• Tasks to carry out:
(a) In the account of Calvin Crozier's 1865 train journey, what city was he traveling home to?
(b) Write the next part of the account of Calvin Crozier's 1865 train journey, picking up after its last sentence.

** Opening Passage shown block **

The Shame of Reconstruction, part 1
by Ted O’Keefe
SHORTLY AFTER nightfall on September 8, 1865, a train steamed south from Orangeburg, South Carolina, through countryside which had been devastated by General William Sherman’s troops only a few months before. Among the passengers was a gaunt and battle-weary Confederate veteran named Calvin Crozier. After four years of war, Crozier was making the long journey home to face the grim task of rebuilding that awaited him in his native Galveston, Texas.
The former soldier had traveled alone until he reached Orangeburg, where a local doctor had asked him to escort two women journeying south to Georgia. Crozier readily agreed, for the collapse of the Confederate state governments had fostered anarchy throughout much of the South.
Outside Newberry the train came to a shuddering halt. It was no accident: the train had been deliberately derailed.
A large band of men milled around the train. Now two Blacks, obviously drunk, pushed their way into Crozier’s coach. They wore the blue uniform of the 33rd Regiment, U.S. Army. In the foulest language they could muster, they demanded that the White passengers present their purses and baggage for inspection for “rebel contraband.”
Calvin Crozier sprang to his feet and ordered the Blacks to leave the train. Their response was to elbow their way past the veteran and to begin pawing at the two women in his charge.
In a flash Crozier drew his knife and grappled with the Blacks in the darkened car. He slashed one of them across the face, and the two Blacks fled the train, screaming for help.
The Negro troops, enraged by this White resistance, forgot their search for booty. They forced the Whites from the train and seized a hostage, whom they proposed to shoot on the spot.
Calvin Crozier, who had been unrecognizable in the darkened coach, stepped forward. In level tones he told the Black soldiers that their business was with him, not the other man.

** Closing Passage shown block **
** Opening Material supplied block **

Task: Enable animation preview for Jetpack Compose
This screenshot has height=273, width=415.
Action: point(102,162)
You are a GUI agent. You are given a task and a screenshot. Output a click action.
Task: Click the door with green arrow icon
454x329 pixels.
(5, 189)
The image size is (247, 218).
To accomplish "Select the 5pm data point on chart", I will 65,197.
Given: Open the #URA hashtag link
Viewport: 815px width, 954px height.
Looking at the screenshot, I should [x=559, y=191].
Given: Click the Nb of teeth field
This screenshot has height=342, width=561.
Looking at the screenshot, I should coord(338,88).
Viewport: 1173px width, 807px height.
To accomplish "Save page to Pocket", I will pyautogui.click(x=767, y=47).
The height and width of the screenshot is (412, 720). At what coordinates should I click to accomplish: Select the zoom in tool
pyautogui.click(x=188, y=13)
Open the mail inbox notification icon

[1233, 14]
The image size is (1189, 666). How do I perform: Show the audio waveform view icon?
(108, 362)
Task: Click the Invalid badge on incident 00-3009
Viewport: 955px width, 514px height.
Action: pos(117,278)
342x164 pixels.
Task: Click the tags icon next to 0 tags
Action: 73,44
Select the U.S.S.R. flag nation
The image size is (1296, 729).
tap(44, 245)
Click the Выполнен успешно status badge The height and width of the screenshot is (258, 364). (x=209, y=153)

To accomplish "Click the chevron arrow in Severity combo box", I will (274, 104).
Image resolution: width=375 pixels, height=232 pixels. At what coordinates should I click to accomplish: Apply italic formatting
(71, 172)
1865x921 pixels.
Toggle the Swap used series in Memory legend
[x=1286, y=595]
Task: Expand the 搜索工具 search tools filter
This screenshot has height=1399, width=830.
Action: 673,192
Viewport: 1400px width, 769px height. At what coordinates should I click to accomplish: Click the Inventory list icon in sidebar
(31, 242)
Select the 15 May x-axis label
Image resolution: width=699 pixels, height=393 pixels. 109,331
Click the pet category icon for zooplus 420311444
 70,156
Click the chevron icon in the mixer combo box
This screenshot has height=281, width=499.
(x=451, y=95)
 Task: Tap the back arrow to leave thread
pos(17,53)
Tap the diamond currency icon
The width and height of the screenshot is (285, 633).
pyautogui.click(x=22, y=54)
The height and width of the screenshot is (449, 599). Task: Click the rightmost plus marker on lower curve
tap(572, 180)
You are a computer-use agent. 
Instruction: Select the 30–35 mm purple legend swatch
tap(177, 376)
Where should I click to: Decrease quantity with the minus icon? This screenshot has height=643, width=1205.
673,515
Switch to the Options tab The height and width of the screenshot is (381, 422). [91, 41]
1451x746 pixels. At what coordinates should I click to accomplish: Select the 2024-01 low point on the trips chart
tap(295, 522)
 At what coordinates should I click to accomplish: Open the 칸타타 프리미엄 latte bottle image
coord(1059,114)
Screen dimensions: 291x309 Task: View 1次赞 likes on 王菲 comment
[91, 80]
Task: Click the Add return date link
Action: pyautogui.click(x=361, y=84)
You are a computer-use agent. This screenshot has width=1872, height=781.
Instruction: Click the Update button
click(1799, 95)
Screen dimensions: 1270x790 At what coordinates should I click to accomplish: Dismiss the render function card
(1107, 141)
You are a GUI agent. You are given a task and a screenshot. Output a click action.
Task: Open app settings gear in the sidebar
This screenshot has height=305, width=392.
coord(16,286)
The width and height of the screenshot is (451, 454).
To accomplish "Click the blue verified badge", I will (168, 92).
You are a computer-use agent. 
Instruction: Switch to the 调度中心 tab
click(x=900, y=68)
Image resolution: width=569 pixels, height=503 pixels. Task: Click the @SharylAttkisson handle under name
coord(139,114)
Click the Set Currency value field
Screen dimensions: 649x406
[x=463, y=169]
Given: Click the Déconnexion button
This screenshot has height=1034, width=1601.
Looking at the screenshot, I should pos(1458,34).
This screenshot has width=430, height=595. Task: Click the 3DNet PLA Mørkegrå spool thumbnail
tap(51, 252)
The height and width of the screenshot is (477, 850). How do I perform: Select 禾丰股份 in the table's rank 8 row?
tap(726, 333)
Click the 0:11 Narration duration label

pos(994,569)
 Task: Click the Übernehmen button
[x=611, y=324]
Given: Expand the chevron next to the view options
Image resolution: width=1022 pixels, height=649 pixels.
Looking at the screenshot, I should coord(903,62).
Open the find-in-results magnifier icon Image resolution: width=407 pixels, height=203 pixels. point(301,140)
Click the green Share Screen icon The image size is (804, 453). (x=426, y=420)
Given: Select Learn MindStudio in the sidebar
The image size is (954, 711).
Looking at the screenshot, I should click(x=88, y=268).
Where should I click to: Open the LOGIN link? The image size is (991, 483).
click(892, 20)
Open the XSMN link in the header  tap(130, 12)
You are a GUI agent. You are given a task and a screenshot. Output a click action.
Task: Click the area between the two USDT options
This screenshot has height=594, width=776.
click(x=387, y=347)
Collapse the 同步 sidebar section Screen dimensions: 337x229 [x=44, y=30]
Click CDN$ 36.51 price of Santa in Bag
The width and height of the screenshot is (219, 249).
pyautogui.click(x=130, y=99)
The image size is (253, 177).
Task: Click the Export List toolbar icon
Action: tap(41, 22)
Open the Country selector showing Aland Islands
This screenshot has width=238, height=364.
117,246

** Closing Material supplied block **

• Written responses:
(a) Galveston, Texas.

(b)
Without further ado the Blacks seized Crozier and led him away to the regimental bivouac, punctuating their whoops and threats with bayonet jabs and blows from their rifle butts. Crozier received no hearing. He was shot at the dawn of the next day. His killers mutilated his body. Then the Black soldiers cavorted drunkenly on his freshly filled grave, laughing and shouting.
The United States has defeated and laid waste no foreign nation as totally as it did the 11 states of the Confederacy. The pride of the Southern armies, Robert E. Lee’s Army of Northern Virginia, had been reduced to a few thousand ill-clothed, starving wraiths by the time of Lee’s surrender. A quarter of a million Confederate soldiers, five per cent of the South’s White population, had fallen in the conflict, and many of the surviving veterans had been permanently scarred by wounds or disease.
When the Southern veterans returned home, their farms and towns presented a depressing prospect. Vast areas of farmland had been devastated by the fighting. Cities and towns had suffered severely from artillery shelling, arson, and looting. The Southern transportation system, particularly the railroads, lay in ruins. The South’s rudimentary industry had been destroyed, and Confederate bonds and currency were worthless.
Even these vast difficulties paled in comparison to the fallen South’s greatest problem: the presence of four million Blacks, the overwhelming majority of whom had just been freed from slavery. On receiving their freedom, most Blacks had abandoned the plantations and farms of their former masters and roamed aimlessly for several weeks in search of the millennium which the Northern abolitionists had promised them. Many of the Blacks took advantage of the breakdown in law and order that accompanied the end of Southern resistance to rob, rape, and kill White women and children in isolated areas.
It seemed clear to Southern Whites that the prerequisite for rebuilding their society and economy was to bring the Blacks under control and to set them to productive work in the fields once more. A more effective solution — in fact, the only long-term solution to the problem — that of removing the Blacks from their midst once and for all, was only a gleam in the eyes of a few visionary men and would have been in any case unworkable in the face of Northern occupation.
It was above all Northern attitudes and intentions which were to supply the framework for the re-establishment of government in the Southern states. Yet at the end of the Civil War the North was deeply divided as to whether magnanimity, selfishness, or an especially virulent form of anti-White racism disguised as egalitarianism would prevail in determining its policy for reconstructing the ruined South.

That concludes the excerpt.